== Segment start ==

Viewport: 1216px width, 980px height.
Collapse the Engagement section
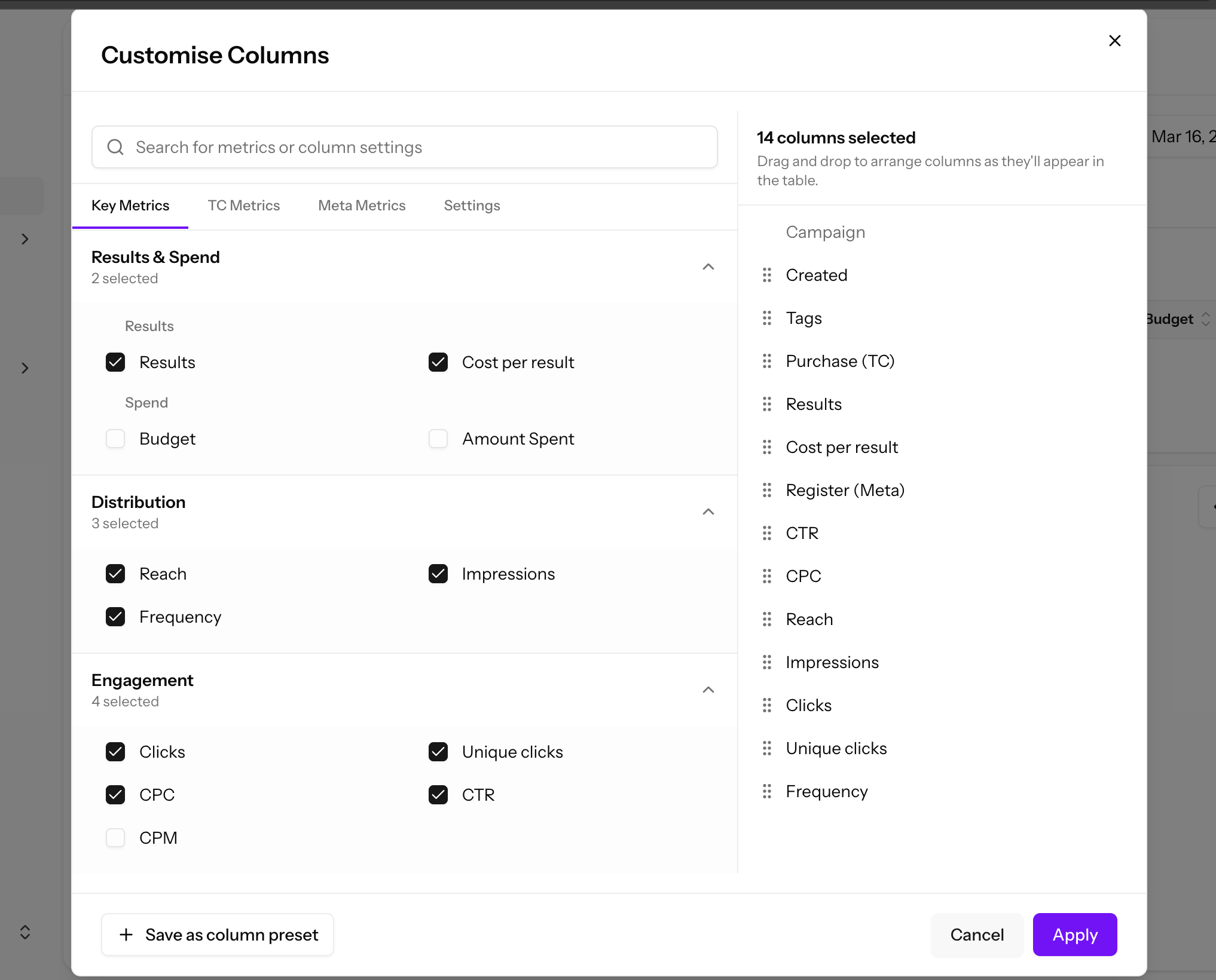pyautogui.click(x=708, y=690)
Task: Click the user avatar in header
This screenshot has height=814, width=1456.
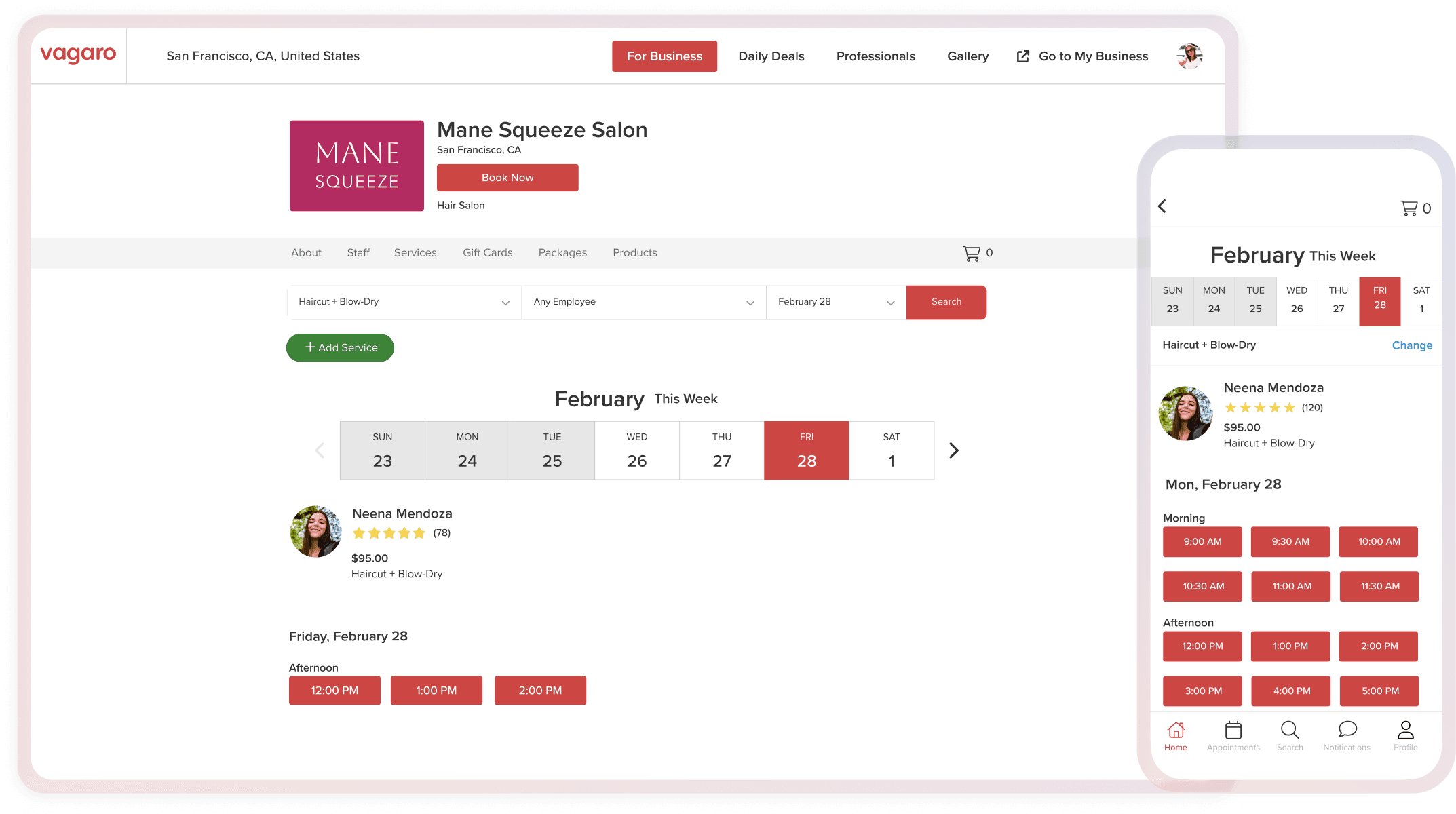Action: click(x=1189, y=56)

== Segment end ==

REQUIREMENT: All the lines above are to be given again exactly as they read, with the pictures removed.

OUTPUT:
Viewport: 1216px width, 980px height.
Collapse the Engagement section
pyautogui.click(x=708, y=690)
Task: Click the user avatar in header
This screenshot has height=814, width=1456.
Action: click(x=1189, y=56)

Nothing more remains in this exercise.